Эмеральда отвела взгляд от Тимми и встретилась глазами с Мэйсом. В них отразилась боль.

– Не волнуйся, малышка, – тихо сказал он, приблизившись к ней. – Тимми сильный мальчик. Он выдержит. И ты тоже смелая девушка.

– Я… надеюсь.

Он взял ее за руку и сжал ее пальцы. И снова сердце Эмери забилось сильнее, а дрожь прошла по телу, как это бывало всякий раз, когда он оказывался рядом.

Мэйс отступил и встал за голову Тимми, готовясь к тому, что ждало его впереди.

– Ну что же, – хрипло сказал Бен Колт, – прошу всех занять свои места. Опиум подействует через пару минут.

Годы спустя в памяти Эмери возникали картины той ужасной ночи: затемненные силуэты над распростертым на земле маленьким телом, бьющимся в конвульсиях. Три масляные лампы, качающиеся над головами Труди и Марты, резкий запах прогорклого масла и гноя.

«Это сон, кошмарный сон», – убеждала она себя. Но, увы, происходящее было явью. Реальным было и лицо Мэйса со сжатыми зубами, искаженное болью.

– Подойдите сюда, Эмеральда, к этой ноге. Да, вот сюда. – Бен Колт давал ей указания, что делать, что подавать. С ужасом смотрела она на пыточные приспособления, приготовленные для операции.

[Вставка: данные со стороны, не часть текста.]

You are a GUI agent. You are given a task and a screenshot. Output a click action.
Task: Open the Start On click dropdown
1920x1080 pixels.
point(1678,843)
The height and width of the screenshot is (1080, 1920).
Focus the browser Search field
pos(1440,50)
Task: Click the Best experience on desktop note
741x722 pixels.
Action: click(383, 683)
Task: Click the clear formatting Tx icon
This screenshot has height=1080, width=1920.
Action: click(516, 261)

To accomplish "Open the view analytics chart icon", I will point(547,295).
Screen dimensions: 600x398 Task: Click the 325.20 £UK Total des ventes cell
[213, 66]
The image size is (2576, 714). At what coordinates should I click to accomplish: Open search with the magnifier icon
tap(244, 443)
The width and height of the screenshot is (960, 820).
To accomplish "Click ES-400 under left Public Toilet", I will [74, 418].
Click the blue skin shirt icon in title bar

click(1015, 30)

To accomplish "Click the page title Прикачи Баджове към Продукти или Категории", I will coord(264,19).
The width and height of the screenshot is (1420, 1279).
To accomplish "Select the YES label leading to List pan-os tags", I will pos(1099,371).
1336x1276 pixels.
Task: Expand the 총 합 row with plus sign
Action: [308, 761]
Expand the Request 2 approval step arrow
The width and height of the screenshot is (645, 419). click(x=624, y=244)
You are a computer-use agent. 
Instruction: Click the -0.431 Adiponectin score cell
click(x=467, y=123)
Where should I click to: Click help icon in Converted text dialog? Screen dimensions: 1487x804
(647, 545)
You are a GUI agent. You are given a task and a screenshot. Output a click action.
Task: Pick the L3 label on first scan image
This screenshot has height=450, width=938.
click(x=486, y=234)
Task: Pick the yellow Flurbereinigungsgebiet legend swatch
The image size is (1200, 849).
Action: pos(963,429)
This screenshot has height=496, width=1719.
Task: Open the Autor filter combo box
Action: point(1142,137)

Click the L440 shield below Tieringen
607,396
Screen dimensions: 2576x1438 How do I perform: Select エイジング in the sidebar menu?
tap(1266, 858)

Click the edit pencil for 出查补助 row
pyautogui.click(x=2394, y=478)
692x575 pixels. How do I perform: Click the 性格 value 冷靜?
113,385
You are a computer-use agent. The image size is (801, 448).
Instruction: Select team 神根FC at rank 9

Все были охвачены единым чувством. Казалось, воздух наполнился страхом. «Мы все боимся, – подумала Эмеральда, – все: и Мэйс, и Бен».

Но думать было опасно. Надо было повиноваться командам Бена. Мир перестал для нее существовать. Остались только команды, быстрые, четкие, произносимые ровным, уверенным тоном. С трудом она отдавала себе отчет в том, что это ее руки тянутся за скальпелем, опускают окровавленные щипцы в таз, подают чистые полотенца и примочки.

Все произошло, как и обещала Труди, быстро. Тело мальчика выгибалось, стремилось вырваться из крепко держащих его рук. Он кричал страшно, дико.

– Держись, Эмеральда, держись, – словно издалека доносился голос Мэйса. – Соберись, девочка, не сдавайся.

Тошнота подступала к горлу, но она справилась с ней, до крови прикусив губу. Она не должна упасть сейчас, в самый ответственный момент. Ей надо держаться, пока Бен не остановит кровотечение и не зашьет вены и артерии. И руки Эмери продолжали делать свою работу механически, сами, без участия сознания, только повинуясь приказам Бена.

Они перевязали культю. Затем Тимми, укутанного в одеяло, перенесли обратно в повозку. С ним остались Труди Вандербуш и Бен, а Эмеральда, когда работа ее была закончена, бессильно опустилась на землю.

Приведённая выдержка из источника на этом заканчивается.